* [Given exercise]: Rewrite the Autopilot article from "How to Use Tesla's" up to and including "is Tesla's Autopilot.", swapping "auto shows" for "trade fairs".

-- START OF Provided passage --

How to Use Tesla's Autopilot

Advanced hands-free driving comes standard with new models.

Steering yoke in Tesla Model XTesla


Car companies have been touting the idea of self-driving cars for years. They've unveiled futuristic concepts at auto shows reminiscent of living rooms on wheels that drive you where you want to go while you lounge in the back. A functional self-driving living room, however, is at least a few years away. For now, one of the most advanced hands-free driving systems is Tesla's Autopilot.

Steering wheel, dashboard, and driver's seat in Tesla Model 3Tesla

Autopilot Is Standard With New Teslas

As of publication, every new Tesla comes standard with the carmaker's Autopilot system, from the base-level Model 3 to the new Cybertruck. Older models that didn't come with Autopilot can sometimes be retrofitted for certain versions, depending on the age of the vehicle. The system comes in three levels: Autopilot, Enhanced Autopilot, and Full Self-Driving Capability.

While the names imply that Tesla vehicles can operate fully autonomously, the company points out that these systems require the driver to remain engaged in vehicle operation, ready to take over immediately if necessary.

Red Tesla Model Y driving in the desertTesla

Three Levels of Assistance Are Available

The base-level Autopilot operates similarly to a typical adaptive cruise control system. Once the driver sets the desired speed, the system will maintain that speed and can automatically slow to match the pace of a vehicle ahead. Steering assistance is also provided, helping to keep the car within the lane markers — assuming those lane markers are clearly indicated.

-- END OF Provided passage --
-- START OF Raw data --

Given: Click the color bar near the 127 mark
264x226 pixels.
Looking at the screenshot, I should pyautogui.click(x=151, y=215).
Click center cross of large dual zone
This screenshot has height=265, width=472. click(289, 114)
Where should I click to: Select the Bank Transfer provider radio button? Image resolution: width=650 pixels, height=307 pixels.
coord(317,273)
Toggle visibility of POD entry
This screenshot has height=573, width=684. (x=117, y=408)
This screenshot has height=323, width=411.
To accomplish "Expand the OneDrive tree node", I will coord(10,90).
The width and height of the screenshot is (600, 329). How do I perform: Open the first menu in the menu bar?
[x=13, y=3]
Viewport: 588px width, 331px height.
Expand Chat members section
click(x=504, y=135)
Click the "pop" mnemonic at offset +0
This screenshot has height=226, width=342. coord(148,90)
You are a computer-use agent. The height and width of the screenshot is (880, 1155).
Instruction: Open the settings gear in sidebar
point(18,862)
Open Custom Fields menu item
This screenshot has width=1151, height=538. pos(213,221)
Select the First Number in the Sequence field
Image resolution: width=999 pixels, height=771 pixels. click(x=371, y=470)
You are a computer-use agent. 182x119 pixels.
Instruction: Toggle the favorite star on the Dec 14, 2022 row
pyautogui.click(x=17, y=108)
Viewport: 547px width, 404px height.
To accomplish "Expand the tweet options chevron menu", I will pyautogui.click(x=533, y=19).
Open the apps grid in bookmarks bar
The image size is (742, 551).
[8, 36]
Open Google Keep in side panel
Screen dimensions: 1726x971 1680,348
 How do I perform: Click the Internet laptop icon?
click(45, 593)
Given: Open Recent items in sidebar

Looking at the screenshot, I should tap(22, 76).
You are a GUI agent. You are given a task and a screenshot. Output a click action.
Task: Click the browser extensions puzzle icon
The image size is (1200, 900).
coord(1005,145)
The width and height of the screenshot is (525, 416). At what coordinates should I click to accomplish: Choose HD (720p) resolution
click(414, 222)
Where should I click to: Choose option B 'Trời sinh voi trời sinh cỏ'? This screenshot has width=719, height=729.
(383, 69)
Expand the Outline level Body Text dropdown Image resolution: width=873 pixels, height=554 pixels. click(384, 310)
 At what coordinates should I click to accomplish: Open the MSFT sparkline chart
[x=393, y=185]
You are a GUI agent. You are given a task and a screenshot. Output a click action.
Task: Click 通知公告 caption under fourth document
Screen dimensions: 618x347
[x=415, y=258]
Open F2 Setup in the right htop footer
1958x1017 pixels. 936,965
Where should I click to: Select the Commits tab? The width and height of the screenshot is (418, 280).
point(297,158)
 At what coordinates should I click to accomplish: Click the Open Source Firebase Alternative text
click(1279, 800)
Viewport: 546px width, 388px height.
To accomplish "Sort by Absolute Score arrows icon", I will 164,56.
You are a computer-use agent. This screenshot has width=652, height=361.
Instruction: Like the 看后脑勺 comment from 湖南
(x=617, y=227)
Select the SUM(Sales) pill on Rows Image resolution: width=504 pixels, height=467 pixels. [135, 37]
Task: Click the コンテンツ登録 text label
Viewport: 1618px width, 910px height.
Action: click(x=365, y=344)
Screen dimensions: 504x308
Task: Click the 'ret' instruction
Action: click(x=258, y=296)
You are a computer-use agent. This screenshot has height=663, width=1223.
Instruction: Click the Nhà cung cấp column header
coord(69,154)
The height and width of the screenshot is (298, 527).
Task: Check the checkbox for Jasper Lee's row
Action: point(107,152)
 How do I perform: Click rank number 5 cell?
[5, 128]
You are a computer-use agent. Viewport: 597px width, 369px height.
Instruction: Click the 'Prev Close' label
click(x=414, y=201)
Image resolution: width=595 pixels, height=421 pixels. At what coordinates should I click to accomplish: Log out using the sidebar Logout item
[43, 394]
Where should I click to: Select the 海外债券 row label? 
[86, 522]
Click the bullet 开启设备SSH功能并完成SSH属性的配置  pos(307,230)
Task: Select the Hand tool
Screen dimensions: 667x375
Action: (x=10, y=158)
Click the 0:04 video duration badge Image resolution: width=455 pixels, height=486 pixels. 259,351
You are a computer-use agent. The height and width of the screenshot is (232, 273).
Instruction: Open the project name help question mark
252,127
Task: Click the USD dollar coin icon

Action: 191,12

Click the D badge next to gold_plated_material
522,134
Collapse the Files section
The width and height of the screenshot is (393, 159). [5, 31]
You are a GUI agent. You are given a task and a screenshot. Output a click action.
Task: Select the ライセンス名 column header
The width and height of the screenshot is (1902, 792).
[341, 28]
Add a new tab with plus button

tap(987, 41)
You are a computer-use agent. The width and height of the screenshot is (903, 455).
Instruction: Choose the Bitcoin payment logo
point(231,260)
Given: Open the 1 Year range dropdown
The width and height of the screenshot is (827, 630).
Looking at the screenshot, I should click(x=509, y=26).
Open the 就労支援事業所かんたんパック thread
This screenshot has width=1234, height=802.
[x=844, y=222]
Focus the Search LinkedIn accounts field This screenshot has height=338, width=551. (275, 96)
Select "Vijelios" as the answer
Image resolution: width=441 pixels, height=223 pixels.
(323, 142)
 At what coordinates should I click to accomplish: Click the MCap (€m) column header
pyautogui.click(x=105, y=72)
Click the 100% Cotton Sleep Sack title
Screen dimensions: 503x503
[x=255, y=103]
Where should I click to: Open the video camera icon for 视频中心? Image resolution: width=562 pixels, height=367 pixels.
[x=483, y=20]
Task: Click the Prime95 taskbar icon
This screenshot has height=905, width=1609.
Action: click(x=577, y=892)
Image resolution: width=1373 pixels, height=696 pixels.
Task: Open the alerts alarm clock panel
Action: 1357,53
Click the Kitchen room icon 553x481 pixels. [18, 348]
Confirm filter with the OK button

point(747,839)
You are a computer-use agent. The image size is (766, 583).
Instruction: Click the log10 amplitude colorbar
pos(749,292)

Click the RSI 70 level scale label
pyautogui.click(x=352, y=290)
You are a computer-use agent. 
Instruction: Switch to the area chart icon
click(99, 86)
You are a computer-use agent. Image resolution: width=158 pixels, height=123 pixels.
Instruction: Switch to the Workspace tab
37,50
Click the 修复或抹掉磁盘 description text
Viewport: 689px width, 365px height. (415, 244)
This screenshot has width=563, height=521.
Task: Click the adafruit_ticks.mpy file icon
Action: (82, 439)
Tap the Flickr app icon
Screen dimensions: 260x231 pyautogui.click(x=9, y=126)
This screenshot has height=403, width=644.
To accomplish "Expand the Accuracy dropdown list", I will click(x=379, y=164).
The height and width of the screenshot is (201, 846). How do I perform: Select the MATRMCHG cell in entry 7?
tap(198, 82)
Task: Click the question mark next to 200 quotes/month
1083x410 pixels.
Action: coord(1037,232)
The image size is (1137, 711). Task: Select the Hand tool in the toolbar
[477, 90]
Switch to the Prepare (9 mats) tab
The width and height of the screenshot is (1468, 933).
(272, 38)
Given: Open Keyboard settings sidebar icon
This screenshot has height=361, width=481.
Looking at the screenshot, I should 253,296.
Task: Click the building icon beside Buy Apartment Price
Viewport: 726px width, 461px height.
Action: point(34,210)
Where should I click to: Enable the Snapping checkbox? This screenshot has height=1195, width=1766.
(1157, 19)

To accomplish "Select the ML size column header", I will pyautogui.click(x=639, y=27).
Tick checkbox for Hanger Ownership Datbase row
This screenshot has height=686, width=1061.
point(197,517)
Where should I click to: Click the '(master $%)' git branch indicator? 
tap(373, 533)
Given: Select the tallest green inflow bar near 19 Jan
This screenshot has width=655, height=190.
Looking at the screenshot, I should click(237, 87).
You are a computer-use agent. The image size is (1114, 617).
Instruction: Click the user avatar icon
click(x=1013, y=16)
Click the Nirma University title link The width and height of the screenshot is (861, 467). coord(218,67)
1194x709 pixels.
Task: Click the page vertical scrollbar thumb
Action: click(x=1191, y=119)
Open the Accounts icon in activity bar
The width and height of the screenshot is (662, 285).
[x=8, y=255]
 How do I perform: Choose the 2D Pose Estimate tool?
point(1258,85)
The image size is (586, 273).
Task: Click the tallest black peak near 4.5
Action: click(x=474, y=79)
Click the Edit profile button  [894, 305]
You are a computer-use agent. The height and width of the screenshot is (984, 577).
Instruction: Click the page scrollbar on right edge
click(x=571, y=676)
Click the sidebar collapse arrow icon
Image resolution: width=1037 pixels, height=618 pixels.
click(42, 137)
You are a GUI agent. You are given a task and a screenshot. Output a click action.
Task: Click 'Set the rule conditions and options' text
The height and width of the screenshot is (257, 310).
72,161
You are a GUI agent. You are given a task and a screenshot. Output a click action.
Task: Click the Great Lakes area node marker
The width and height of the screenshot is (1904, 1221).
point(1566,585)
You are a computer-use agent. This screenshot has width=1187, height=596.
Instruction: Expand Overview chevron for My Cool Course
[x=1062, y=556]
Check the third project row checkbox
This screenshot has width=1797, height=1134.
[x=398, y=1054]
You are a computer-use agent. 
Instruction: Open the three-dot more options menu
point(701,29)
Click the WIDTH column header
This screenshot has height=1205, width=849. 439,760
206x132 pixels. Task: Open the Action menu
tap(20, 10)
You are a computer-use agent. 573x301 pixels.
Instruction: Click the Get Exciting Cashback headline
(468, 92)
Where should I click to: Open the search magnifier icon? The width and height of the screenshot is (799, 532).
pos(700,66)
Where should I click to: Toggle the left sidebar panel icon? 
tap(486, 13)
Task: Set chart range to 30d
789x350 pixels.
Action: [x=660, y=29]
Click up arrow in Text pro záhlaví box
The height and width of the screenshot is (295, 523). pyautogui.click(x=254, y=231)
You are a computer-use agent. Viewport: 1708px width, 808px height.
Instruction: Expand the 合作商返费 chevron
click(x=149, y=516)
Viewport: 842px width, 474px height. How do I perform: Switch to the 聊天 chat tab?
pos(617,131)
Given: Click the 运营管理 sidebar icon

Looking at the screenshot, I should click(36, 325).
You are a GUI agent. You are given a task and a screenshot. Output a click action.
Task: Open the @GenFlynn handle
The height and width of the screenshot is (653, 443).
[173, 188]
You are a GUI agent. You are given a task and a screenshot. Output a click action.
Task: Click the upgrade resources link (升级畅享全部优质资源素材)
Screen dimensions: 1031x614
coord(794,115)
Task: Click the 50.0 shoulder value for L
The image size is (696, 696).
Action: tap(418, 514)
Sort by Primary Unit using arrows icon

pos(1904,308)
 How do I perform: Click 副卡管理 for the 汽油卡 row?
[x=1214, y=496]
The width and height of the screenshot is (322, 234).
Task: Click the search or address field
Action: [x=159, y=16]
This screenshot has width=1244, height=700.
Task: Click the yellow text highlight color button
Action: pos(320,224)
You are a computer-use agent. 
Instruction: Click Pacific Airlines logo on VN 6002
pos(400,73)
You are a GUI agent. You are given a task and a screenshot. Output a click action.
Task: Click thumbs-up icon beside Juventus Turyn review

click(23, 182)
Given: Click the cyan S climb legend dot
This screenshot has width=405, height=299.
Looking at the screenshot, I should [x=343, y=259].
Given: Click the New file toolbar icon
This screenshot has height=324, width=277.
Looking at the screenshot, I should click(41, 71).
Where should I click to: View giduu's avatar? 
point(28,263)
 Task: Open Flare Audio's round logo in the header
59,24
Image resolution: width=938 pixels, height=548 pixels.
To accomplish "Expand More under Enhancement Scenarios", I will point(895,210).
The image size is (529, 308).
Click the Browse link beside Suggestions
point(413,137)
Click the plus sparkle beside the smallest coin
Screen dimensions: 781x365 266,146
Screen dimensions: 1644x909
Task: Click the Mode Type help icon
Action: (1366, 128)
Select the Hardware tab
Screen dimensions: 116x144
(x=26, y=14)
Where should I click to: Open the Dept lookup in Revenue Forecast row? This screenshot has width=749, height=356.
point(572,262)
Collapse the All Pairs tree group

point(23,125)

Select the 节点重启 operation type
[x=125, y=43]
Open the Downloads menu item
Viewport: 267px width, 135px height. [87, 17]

-- END OF Raw data --

* [Exercise output]:
How to Use Tesla's Autopilot

Advanced hands-free driving comes standard with new models.

Steering yoke in Tesla Model XTesla


Car companies have been touting the idea of self-driving cars for years. They've unveiled futuristic concepts at trade fairs reminiscent of living rooms on wheels that drive you where you want to go while you lounge in the back. A functional self-driving living room, however, is at least a few years away. For now, one of the most advanced hands-free driving systems is Tesla's Autopilot.